Macrophage mediated suppression of granulocyte and macrophage growth after burn wound infection reversal by means of anti-PGE2

The production and release of granulocytes and macrophages, crucial elements of the host defense system, are significantly impaired after burn injury and sepsis. Prostaglandin E-2 (PGE(2)) is known to be myelosuppressive. We hypothesized that the macrophages contributed to myelopoietic suppression by means of increased PGE(2) production, which is induced by thermal injury and sepsis. In this study, peritoneal macrophages were elicited at day 3 from normal mice and from mice who underwent a 15% total body surface area dorsal scald burn with or without Pseudomonas aeruginosa burn wound infection.
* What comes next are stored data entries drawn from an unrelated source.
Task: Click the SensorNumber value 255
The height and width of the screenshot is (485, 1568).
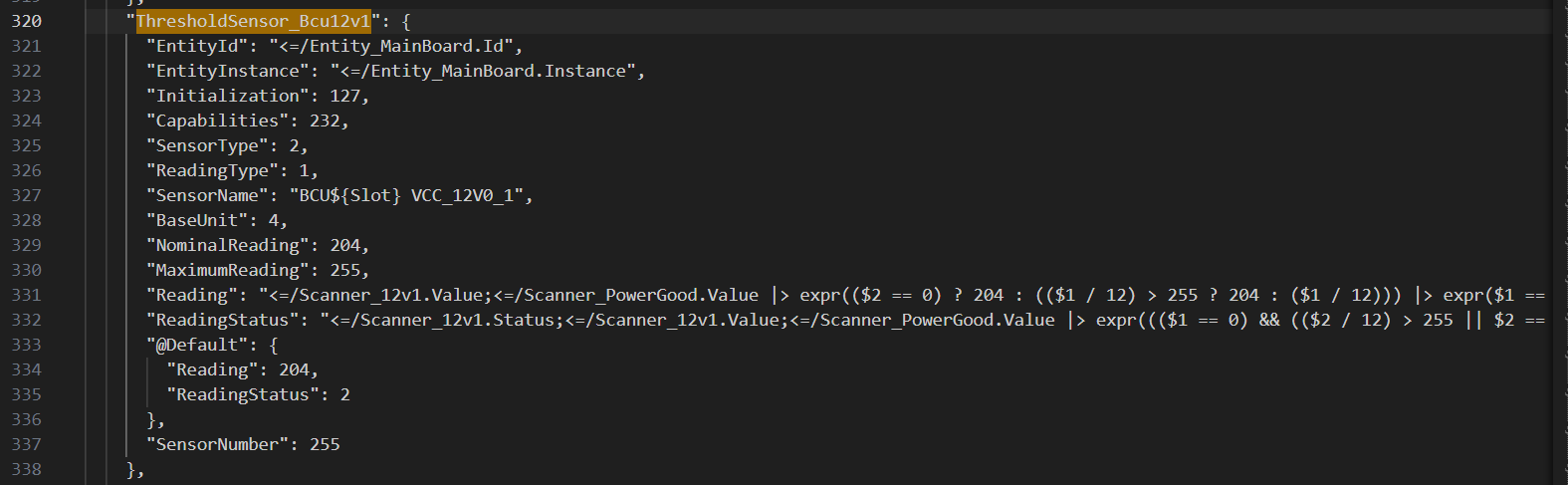Action: 325,444
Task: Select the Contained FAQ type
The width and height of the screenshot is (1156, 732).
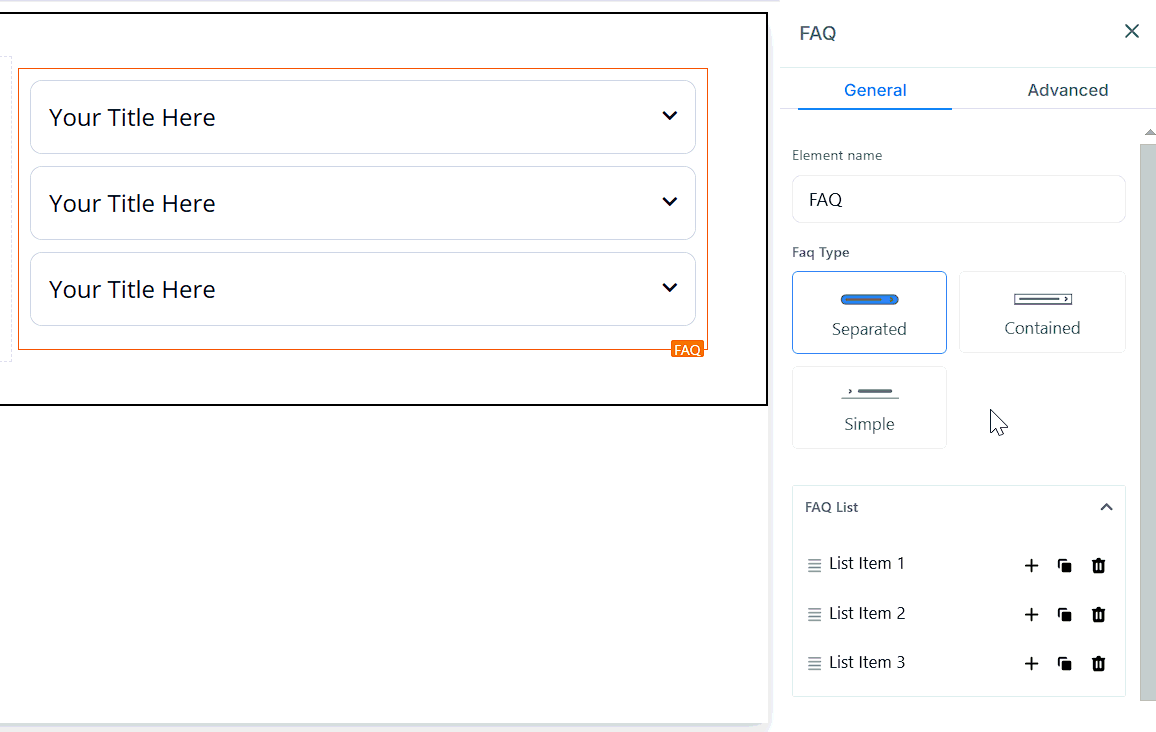Action: 1042,312
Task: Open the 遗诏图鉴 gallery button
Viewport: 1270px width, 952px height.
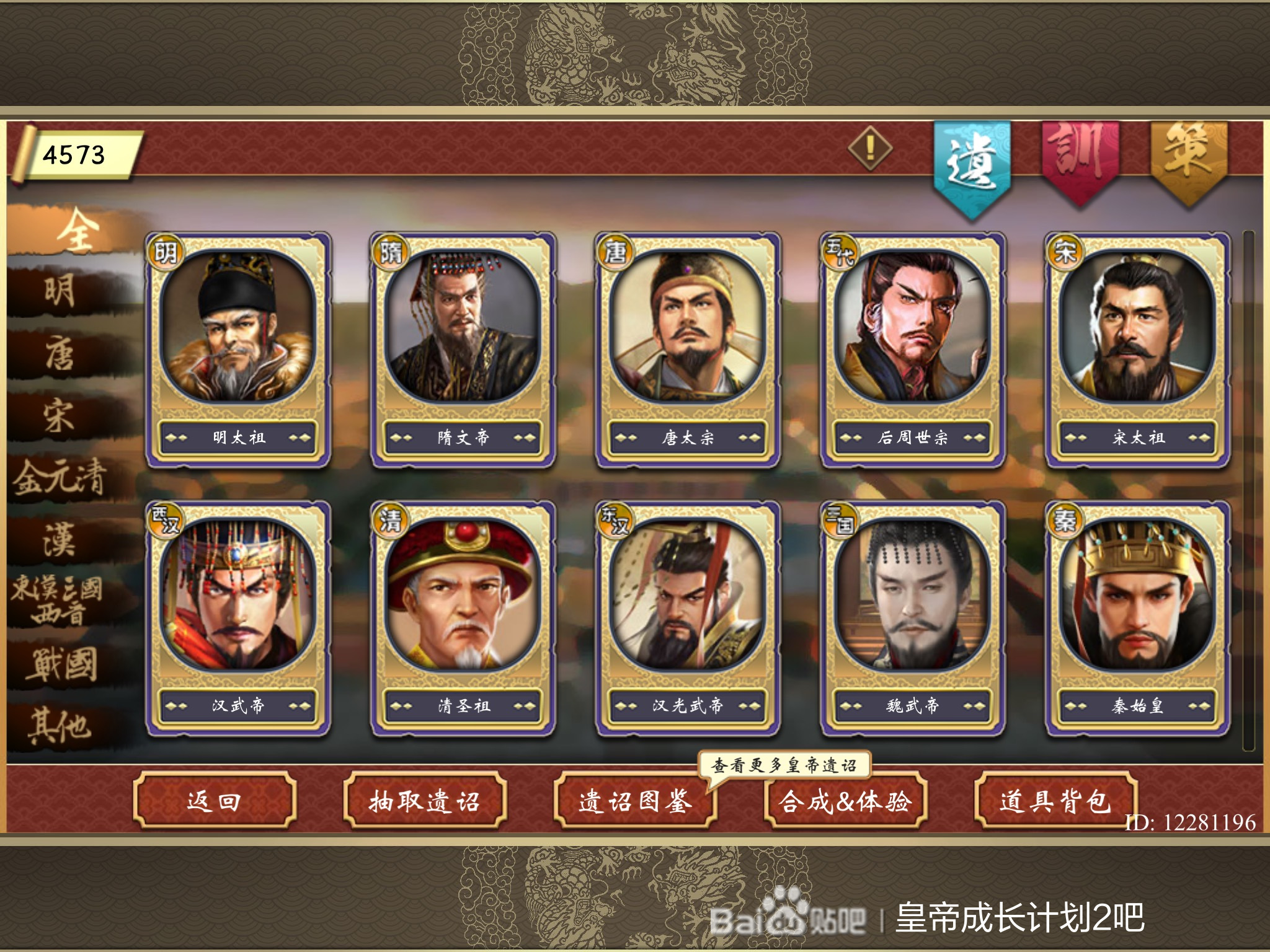Action: 635,801
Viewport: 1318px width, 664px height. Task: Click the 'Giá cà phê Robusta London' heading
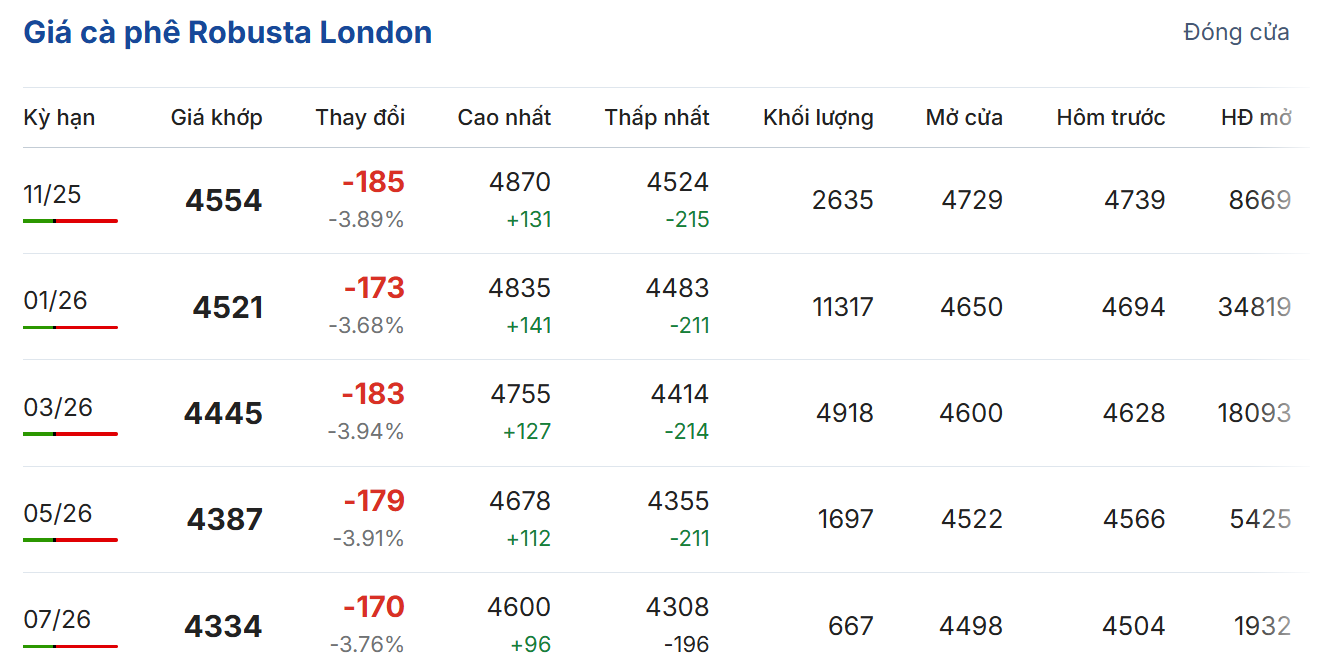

The macrophages were incubated with or without endotoxin and with or without PGE(2) polyclonal antiserum (anti-PGE(2)) for 18 hours. Macrophage supernatants mere then used in co-cultures of bone marrow cells in a clonogenic assay of granulocyte-macrophage colony-forming cells (GM-CFCs) to determine the effect of burn wound infection on the alteration of the proliferative status of the GM-CFCs. Burn mound infection and endotoxin both caused marked reductions in GM-CFC growth in culture (20%-40% as compared with normal, P < .05-.01). The inhibition of GM-CFC growth induced by burn, burn plus infection, or endotoxin was significantly reversed by the addition of anti-PGE(2) to the cultures (30%-40% increase in GM-CFC colony growth as compared with cultures without anti-PGE(2)). These results suggest that PGE2 is a key mediator in the gram-negative sepsis-induced macrophage suppression of granulocyte and macrophage production. The ability of anti-PGE(2) to neutralize PGE(2) activity may provide a useful means of mitigating myeloid depression that follows postburn sepsis.